• _DATA RECORDS_:

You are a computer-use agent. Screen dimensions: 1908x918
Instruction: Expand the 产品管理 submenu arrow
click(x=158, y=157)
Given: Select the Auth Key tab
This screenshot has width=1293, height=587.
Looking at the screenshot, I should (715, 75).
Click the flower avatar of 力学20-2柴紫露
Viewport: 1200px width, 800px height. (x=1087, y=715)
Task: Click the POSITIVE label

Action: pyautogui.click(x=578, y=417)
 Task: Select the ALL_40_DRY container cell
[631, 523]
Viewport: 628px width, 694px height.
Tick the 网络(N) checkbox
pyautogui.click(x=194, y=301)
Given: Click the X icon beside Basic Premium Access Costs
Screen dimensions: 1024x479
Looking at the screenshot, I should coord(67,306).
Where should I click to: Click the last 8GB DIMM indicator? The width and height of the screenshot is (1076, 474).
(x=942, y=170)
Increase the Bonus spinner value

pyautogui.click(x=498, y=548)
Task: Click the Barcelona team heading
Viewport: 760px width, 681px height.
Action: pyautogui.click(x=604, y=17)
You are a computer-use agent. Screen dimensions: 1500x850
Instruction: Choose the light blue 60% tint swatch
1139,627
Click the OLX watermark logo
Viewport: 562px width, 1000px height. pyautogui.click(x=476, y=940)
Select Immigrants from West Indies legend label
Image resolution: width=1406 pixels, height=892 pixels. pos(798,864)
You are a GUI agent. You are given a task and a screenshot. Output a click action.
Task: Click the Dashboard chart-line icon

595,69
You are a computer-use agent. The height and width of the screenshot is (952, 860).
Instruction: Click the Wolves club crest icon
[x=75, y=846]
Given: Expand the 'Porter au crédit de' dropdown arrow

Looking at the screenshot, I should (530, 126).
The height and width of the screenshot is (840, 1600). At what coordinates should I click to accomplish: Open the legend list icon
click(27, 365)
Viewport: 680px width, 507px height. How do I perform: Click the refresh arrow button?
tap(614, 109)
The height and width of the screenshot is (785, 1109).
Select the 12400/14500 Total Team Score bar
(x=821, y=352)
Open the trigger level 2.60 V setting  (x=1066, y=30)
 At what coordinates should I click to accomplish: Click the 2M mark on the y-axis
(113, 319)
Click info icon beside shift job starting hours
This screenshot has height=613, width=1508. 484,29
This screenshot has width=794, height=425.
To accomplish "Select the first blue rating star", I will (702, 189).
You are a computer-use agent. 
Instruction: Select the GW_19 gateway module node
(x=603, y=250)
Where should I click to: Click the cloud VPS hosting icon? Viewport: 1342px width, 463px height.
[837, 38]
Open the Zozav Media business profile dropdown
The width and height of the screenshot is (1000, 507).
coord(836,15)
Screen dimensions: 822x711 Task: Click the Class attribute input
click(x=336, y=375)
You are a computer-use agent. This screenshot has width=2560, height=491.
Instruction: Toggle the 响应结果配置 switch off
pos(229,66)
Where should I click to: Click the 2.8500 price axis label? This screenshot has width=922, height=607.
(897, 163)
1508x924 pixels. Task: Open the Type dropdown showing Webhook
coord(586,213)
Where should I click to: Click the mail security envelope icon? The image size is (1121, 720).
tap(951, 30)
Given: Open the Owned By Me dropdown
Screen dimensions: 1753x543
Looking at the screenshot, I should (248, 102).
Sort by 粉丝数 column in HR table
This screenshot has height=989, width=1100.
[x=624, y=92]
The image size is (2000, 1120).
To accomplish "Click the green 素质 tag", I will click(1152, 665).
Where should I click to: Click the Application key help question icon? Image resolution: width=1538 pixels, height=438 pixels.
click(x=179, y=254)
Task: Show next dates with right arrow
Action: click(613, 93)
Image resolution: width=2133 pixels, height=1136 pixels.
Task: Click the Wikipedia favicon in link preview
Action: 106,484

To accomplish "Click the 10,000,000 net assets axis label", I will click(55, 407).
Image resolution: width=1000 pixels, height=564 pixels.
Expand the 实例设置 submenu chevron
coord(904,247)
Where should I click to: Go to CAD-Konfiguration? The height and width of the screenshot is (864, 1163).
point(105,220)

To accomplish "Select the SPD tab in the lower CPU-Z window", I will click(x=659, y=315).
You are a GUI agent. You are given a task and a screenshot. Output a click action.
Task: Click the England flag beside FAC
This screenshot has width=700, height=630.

• _WHAT TO PRODUCE_: Your answer must be every record above, set down exactly as written.

• _ANSWER SECTION_:
You are a computer-use agent. Screen dimensions: 1908x918
Instruction: Expand the 产品管理 submenu arrow
click(x=158, y=157)
Given: Select the Auth Key tab
This screenshot has width=1293, height=587.
Looking at the screenshot, I should (715, 75).
Click the flower avatar of 力学20-2柴紫露
Viewport: 1200px width, 800px height. (x=1087, y=715)
Task: Click the POSITIVE label

Action: pyautogui.click(x=578, y=417)
 Task: Select the ALL_40_DRY container cell
[631, 523]
Viewport: 628px width, 694px height.
Tick the 网络(N) checkbox
pyautogui.click(x=194, y=301)
Given: Click the X icon beside Basic Premium Access Costs
Screen dimensions: 1024x479
Looking at the screenshot, I should coord(67,306).
Where should I click to: Click the last 8GB DIMM indicator? The width and height of the screenshot is (1076, 474).
(x=942, y=170)
Increase the Bonus spinner value

pyautogui.click(x=498, y=548)
Task: Click the Barcelona team heading
Viewport: 760px width, 681px height.
Action: pyautogui.click(x=604, y=17)
You are a computer-use agent. Screen dimensions: 1500x850
Instruction: Choose the light blue 60% tint swatch
1139,627
Click the OLX watermark logo
Viewport: 562px width, 1000px height. pyautogui.click(x=476, y=940)
Select Immigrants from West Indies legend label
Image resolution: width=1406 pixels, height=892 pixels. pos(798,864)
You are a GUI agent. You are given a task and a screenshot. Output a click action.
Task: Click the Dashboard chart-line icon

595,69
You are a computer-use agent. The height and width of the screenshot is (952, 860).
Instruction: Click the Wolves club crest icon
[x=75, y=846]
Given: Expand the 'Porter au crédit de' dropdown arrow

Looking at the screenshot, I should (530, 126).
The height and width of the screenshot is (840, 1600). At what coordinates should I click to accomplish: Open the legend list icon
click(27, 365)
Viewport: 680px width, 507px height. How do I perform: Click the refresh arrow button?
tap(614, 109)
The height and width of the screenshot is (785, 1109).
Select the 12400/14500 Total Team Score bar
(x=821, y=352)
Open the trigger level 2.60 V setting  (x=1066, y=30)
 At what coordinates should I click to accomplish: Click the 2M mark on the y-axis
(113, 319)
Click info icon beside shift job starting hours
This screenshot has height=613, width=1508. 484,29
This screenshot has width=794, height=425.
To accomplish "Select the first blue rating star", I will (702, 189).
You are a computer-use agent. 
Instruction: Select the GW_19 gateway module node
(x=603, y=250)
Where should I click to: Click the cloud VPS hosting icon? Viewport: 1342px width, 463px height.
[837, 38]
Open the Zozav Media business profile dropdown
The width and height of the screenshot is (1000, 507).
coord(836,15)
Screen dimensions: 822x711 Task: Click the Class attribute input
click(x=336, y=375)
You are a computer-use agent. This screenshot has width=2560, height=491.
Instruction: Toggle the 响应结果配置 switch off
pos(229,66)
Where should I click to: Click the 2.8500 price axis label? This screenshot has width=922, height=607.
(897, 163)
1508x924 pixels. Task: Open the Type dropdown showing Webhook
coord(586,213)
Where should I click to: Click the mail security envelope icon? The image size is (1121, 720).
tap(951, 30)
Given: Open the Owned By Me dropdown
Screen dimensions: 1753x543
Looking at the screenshot, I should (248, 102).
Sort by 粉丝数 column in HR table
This screenshot has height=989, width=1100.
[x=624, y=92]
The image size is (2000, 1120).
To accomplish "Click the green 素质 tag", I will click(1152, 665).
Where should I click to: Click the Application key help question icon? Image resolution: width=1538 pixels, height=438 pixels.
click(x=179, y=254)
Task: Show next dates with right arrow
Action: click(613, 93)
Image resolution: width=2133 pixels, height=1136 pixels.
Task: Click the Wikipedia favicon in link preview
Action: 106,484

To accomplish "Click the 10,000,000 net assets axis label", I will click(55, 407).
Image resolution: width=1000 pixels, height=564 pixels.
Expand the 实例设置 submenu chevron
coord(904,247)
Where should I click to: Go to CAD-Konfiguration? The height and width of the screenshot is (864, 1163).
point(105,220)

To accomplish "Select the SPD tab in the lower CPU-Z window", I will click(x=659, y=315).
You are a GUI agent. You are given a task and a screenshot. Output a click action.
Task: Click the England flag beside FAC
This screenshot has width=700, height=630.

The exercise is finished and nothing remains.